Former Sen. Dan Coats, running for the open Indiana Senate seat that will be vacated by Evan Bayh (D), said he is running out of a “call of duty,” because he said he believes the current “radical” administration, is “moving this country rapidly toward a European Socialist style of government.”Just to reiterate, former Senator, your party passed major Medicare Prescription bill, two wars, and did so all on the credit card. If that isn't using other people's money, then what the fuck is? This is moronic.
“Wasn’t it Margaret Thatcher that said the whole thing wrong with socialism is that eventually you run out of other people’s money?” Coats, 66, said in an interview here with First Read. Asked if he sees this administration as “moving toward socialism,” Coats said, “I do. I do. I think this is a socialistic agenda. It’s definitely moving this country rapidly toward a European socialist style of government.”

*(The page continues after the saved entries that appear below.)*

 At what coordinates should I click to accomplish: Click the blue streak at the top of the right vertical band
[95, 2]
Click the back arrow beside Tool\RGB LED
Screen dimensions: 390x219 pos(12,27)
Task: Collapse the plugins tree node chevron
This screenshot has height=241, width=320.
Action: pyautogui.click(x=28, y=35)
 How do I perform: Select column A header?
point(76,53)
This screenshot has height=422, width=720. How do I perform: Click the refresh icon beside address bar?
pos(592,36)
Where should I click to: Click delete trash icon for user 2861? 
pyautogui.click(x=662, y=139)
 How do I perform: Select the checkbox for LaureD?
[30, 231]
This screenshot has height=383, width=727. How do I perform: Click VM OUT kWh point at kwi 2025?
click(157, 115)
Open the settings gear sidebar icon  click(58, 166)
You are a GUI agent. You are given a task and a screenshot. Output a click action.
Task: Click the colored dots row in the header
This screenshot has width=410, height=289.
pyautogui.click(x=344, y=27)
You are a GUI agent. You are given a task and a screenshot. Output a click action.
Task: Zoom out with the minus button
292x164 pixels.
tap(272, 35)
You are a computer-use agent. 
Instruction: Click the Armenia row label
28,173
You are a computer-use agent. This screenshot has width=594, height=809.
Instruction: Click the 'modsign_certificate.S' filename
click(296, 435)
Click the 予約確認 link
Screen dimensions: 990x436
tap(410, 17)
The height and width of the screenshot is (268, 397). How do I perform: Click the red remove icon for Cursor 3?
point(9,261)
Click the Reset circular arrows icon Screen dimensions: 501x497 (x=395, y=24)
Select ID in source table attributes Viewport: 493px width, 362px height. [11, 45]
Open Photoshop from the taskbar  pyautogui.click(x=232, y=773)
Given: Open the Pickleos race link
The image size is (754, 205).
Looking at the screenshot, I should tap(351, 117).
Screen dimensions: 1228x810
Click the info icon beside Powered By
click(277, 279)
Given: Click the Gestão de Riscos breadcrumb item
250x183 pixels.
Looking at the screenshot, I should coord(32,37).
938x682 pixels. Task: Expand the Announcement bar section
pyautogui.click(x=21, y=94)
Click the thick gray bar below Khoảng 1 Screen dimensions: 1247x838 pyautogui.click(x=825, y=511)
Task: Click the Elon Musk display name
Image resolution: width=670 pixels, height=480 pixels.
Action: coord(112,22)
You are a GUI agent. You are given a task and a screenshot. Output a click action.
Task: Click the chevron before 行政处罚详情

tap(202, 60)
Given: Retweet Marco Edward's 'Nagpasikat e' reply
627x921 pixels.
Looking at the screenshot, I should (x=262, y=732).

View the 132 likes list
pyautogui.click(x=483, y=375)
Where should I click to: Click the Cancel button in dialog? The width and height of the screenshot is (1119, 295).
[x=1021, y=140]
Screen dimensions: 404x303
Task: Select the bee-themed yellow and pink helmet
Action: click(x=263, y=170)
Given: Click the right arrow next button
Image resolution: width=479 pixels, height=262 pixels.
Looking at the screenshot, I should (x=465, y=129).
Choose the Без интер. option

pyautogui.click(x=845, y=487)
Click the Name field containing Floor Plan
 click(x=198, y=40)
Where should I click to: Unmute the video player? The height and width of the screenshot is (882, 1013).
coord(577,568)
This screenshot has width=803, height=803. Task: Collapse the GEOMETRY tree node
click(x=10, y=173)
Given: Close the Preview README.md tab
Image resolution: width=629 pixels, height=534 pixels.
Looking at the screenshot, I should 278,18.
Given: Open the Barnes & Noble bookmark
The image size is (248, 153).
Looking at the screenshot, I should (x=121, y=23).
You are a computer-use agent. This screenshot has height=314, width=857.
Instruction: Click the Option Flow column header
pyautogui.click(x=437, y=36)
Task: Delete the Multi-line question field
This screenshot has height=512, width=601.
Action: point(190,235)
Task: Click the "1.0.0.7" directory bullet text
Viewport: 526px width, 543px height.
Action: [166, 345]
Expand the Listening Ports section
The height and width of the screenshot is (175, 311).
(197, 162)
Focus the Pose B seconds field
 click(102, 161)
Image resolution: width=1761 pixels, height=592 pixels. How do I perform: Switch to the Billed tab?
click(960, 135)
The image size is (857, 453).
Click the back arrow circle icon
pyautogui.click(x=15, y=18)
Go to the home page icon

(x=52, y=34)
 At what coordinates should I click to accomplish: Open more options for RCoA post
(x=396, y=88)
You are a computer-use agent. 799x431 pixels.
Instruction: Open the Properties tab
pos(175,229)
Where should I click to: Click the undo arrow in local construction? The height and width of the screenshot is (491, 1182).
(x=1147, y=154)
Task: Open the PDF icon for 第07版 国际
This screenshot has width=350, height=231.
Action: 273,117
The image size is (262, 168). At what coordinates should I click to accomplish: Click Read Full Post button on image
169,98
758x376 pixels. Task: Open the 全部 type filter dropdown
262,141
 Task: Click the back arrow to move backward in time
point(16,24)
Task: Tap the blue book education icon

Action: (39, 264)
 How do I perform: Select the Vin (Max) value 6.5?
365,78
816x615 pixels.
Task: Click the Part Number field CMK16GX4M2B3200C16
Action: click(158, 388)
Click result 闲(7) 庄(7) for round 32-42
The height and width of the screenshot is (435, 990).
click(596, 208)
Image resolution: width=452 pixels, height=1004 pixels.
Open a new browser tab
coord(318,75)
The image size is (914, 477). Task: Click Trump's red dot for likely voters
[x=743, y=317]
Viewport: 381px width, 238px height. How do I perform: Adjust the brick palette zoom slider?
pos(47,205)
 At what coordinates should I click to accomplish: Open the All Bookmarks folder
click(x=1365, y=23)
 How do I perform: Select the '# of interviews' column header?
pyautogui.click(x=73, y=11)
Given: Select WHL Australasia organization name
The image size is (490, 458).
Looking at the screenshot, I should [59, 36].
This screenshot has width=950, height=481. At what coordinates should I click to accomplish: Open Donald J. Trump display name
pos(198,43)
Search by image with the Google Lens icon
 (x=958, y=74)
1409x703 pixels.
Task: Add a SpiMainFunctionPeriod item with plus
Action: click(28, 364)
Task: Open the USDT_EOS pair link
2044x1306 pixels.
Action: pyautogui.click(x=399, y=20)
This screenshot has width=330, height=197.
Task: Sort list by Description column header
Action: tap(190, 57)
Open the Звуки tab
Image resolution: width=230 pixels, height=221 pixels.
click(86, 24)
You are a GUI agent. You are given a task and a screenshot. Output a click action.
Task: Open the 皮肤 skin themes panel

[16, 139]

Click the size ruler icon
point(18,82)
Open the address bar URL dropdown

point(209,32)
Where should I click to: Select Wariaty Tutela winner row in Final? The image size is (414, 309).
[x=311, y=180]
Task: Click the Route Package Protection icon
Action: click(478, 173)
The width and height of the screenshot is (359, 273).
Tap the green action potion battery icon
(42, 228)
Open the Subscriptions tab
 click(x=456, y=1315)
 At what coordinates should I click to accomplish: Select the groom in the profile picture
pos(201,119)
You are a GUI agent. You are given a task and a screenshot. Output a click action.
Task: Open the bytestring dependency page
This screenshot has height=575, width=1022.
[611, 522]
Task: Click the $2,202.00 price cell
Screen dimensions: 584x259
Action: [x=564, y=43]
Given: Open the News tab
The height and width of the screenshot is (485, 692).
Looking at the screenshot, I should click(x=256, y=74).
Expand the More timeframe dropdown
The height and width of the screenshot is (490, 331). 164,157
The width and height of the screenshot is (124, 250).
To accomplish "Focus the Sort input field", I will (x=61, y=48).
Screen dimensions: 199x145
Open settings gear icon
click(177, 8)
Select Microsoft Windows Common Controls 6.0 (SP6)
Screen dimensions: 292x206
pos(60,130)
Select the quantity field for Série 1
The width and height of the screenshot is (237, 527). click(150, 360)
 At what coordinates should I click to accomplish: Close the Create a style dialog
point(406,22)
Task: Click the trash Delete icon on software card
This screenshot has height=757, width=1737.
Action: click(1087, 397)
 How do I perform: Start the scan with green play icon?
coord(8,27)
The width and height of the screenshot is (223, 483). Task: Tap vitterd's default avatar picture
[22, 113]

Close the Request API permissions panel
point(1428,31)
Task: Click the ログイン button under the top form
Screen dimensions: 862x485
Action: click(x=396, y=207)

And speaking of moronic, check out Arizona's Jon Kyle
Senate Minority Whip Jon Kyl (R-Ariz.) said, "It's a question of whether we pay for it or we simply say, 'Put it on the tab for our kids and grandkids to pay for it.'"Benen notes:
"Kyl had no similar concerns when he supported asking our kids and grandkids to pay for the war in Iraq, the war in Afghanistan, Bush's tax cuts, Medicare Part D, and No Child Left Behind. He and his cohorts only seem troubled by deficits when it's the unemployed who might benefit. I wonder why that is."Again. Moronic. Inconsistent, and not even close.
And speaking of what kind of government we want, read this story on our weak mine safety regulation. Republicans seem to favor a government that doesn't regulate industry. Yeah, yeah, they all say here on the blog that everyone wants some reasonable regulations, but I don't believe that to be true. Not doubting the commenters here, mind you, but doubting that the Republicans running the party want regulation of any kind. They routinely undermine regulatory efforts and just look at how they stand on financial regulation and mining regulation? Profit trumps people every time. The ultimate irony here is that many of the people I argue with about regulation are hard core Christian conservatives--who seem to think that WWJD was to lobby against mine safety because it undermines the tonnage output, and cuts into the profits.